■ Exercise materials ■
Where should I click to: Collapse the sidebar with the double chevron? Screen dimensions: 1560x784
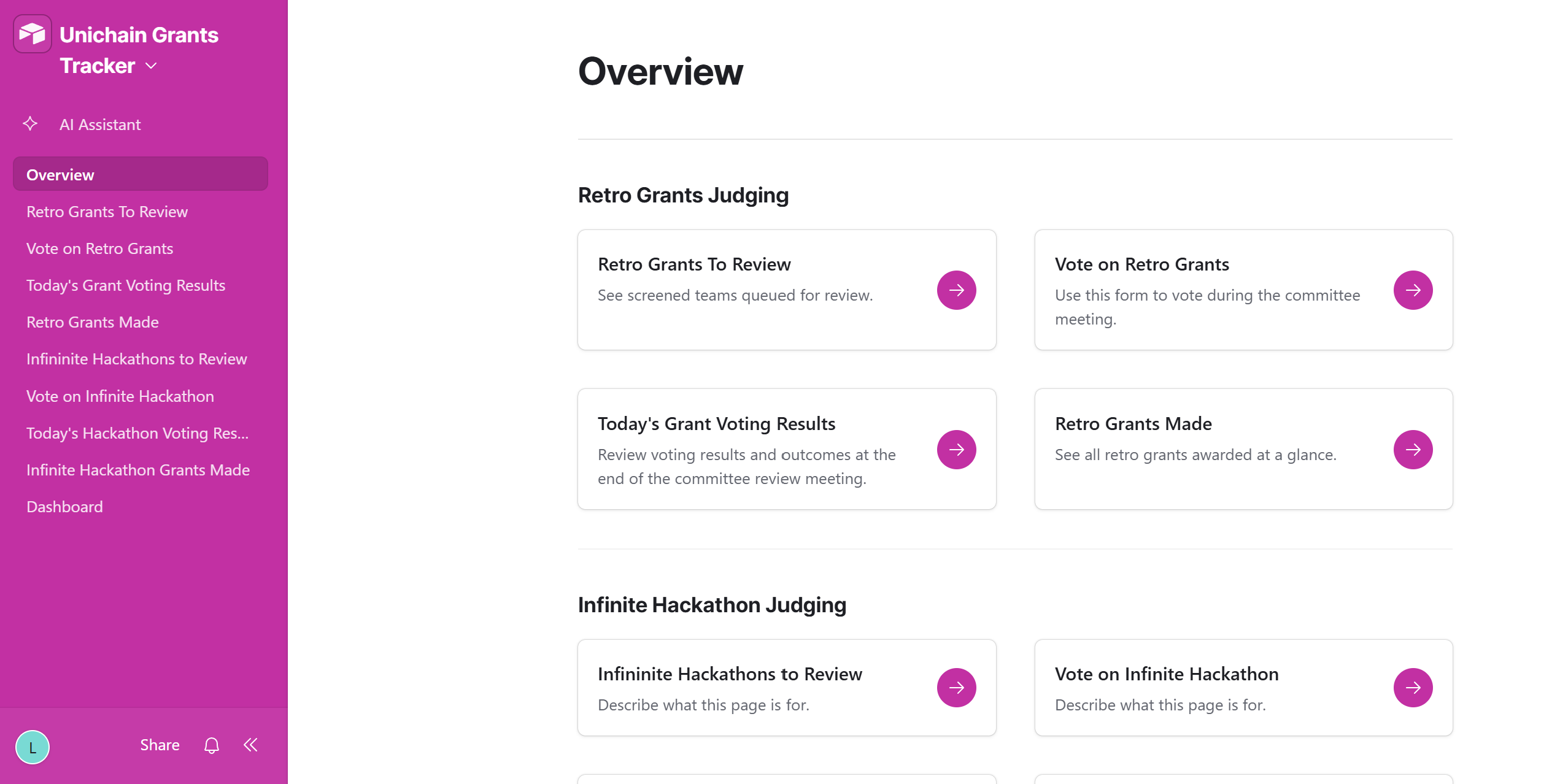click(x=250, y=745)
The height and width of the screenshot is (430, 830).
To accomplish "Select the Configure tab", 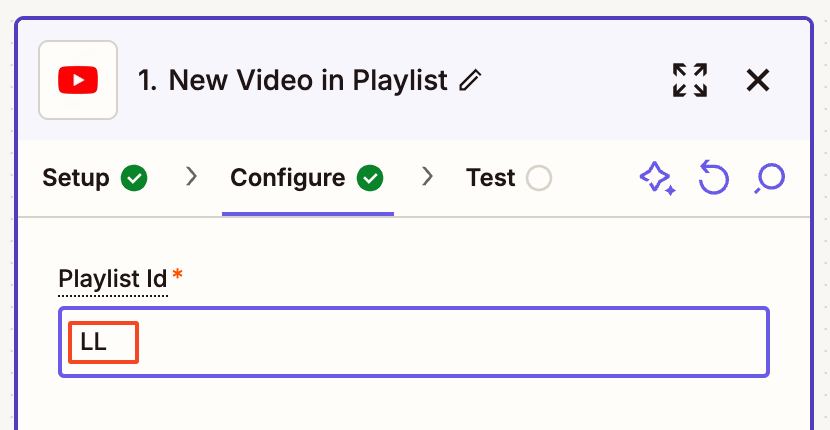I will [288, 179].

---

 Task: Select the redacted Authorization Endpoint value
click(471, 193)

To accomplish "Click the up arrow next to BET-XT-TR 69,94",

==

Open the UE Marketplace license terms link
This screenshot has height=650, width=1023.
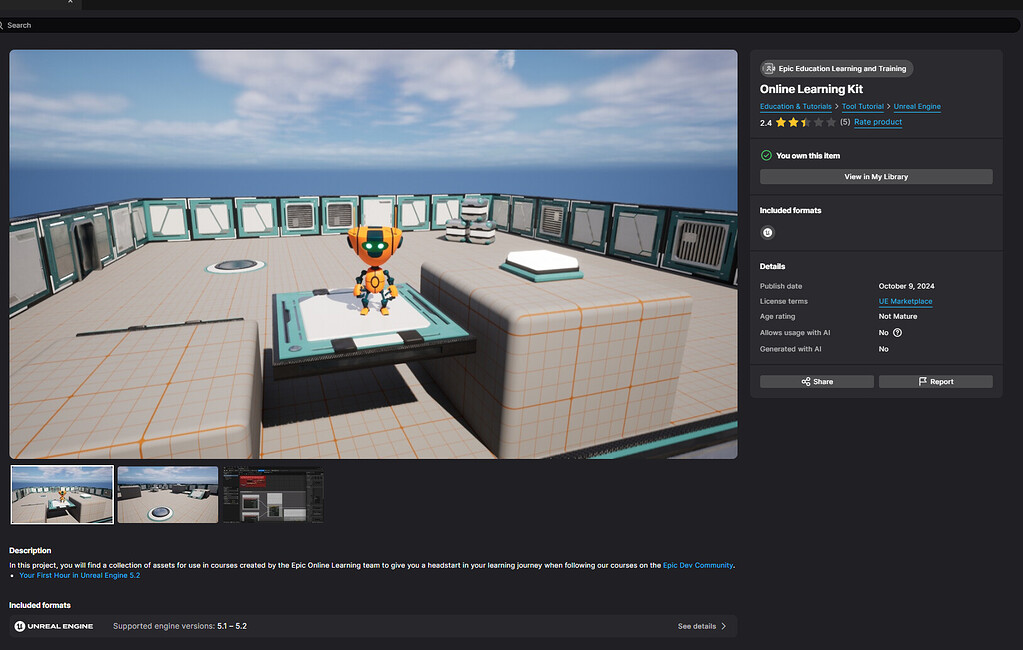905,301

■ Task statement ■
Using the data above, print exactly the lines from the line that contains "Task: Select the" through the line that contains "the up arrow", with both included.

■ Result for this task ■
 Task: Select the redacted Authorization Endpoint value
click(471, 193)

To accomplish "Click the up arrow next to BET-XT-TR 69,94",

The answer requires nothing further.